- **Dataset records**

--

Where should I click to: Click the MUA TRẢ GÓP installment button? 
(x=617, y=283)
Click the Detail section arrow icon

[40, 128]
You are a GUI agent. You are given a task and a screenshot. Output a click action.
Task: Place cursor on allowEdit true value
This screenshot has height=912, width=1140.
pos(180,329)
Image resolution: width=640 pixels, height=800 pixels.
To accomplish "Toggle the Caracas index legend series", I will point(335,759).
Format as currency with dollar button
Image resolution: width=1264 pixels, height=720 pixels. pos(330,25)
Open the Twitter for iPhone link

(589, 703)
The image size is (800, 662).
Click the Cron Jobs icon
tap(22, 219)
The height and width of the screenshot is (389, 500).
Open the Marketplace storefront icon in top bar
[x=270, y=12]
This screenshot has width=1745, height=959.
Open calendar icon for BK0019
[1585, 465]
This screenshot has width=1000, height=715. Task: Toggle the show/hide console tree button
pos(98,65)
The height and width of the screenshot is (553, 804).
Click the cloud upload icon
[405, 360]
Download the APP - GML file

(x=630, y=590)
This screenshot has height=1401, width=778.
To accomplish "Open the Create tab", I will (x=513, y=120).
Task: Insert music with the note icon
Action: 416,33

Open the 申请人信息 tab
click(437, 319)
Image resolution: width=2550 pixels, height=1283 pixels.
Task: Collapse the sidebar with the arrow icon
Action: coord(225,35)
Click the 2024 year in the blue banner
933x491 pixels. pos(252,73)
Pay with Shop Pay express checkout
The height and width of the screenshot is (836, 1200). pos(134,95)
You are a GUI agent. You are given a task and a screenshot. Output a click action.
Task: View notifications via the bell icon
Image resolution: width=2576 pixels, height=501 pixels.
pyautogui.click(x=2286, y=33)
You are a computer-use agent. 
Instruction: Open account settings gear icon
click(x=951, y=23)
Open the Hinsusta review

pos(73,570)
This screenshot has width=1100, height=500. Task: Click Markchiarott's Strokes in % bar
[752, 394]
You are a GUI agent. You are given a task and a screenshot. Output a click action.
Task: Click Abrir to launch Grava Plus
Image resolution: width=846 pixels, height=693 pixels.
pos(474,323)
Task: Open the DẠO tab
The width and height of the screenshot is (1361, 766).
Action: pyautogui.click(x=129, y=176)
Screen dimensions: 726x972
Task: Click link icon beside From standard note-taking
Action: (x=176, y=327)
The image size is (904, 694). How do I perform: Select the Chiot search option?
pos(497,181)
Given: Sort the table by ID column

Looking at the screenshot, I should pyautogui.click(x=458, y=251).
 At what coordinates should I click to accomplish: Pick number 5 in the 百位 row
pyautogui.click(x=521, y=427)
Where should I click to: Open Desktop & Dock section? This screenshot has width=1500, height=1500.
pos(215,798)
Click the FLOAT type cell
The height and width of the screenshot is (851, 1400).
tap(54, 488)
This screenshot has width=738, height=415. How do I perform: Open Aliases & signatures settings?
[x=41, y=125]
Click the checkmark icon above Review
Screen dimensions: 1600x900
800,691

--

- **Task to carry out**
Copy out again every line of the records above, from the line containing "This screenshot has width=1000, height=715." through the line containing "pyautogui.click(x=521, y=427)", and give only that stretch.

- **Output for this exercise**
This screenshot has width=1000, height=715. Task: Toggle the show/hide console tree button
pos(98,65)
The height and width of the screenshot is (553, 804).
Click the cloud upload icon
[405, 360]
Download the APP - GML file

(x=630, y=590)
This screenshot has height=1401, width=778.
To accomplish "Open the Create tab", I will (x=513, y=120).
Task: Insert music with the note icon
Action: 416,33

Open the 申请人信息 tab
click(437, 319)
Image resolution: width=2550 pixels, height=1283 pixels.
Task: Collapse the sidebar with the arrow icon
Action: coord(225,35)
Click the 2024 year in the blue banner
933x491 pixels. pos(252,73)
Pay with Shop Pay express checkout
The height and width of the screenshot is (836, 1200). pos(134,95)
You are a GUI agent. You are given a task and a screenshot. Output a click action.
Task: View notifications via the bell icon
Image resolution: width=2576 pixels, height=501 pixels.
pyautogui.click(x=2286, y=33)
You are a computer-use agent. 
Instruction: Open account settings gear icon
click(x=951, y=23)
Open the Hinsusta review

pos(73,570)
This screenshot has width=1100, height=500. Task: Click Markchiarott's Strokes in % bar
[752, 394]
You are a GUI agent. You are given a task and a screenshot. Output a click action.
Task: Click Abrir to launch Grava Plus
Image resolution: width=846 pixels, height=693 pixels.
pos(474,323)
Task: Open the DẠO tab
The width and height of the screenshot is (1361, 766).
Action: pyautogui.click(x=129, y=176)
Screen dimensions: 726x972
Task: Click link icon beside From standard note-taking
Action: (x=176, y=327)
The image size is (904, 694). How do I perform: Select the Chiot search option?
pos(497,181)
Given: Sort the table by ID column

Looking at the screenshot, I should pyautogui.click(x=458, y=251).
 At what coordinates should I click to accomplish: Pick number 5 in the 百位 row
pyautogui.click(x=521, y=427)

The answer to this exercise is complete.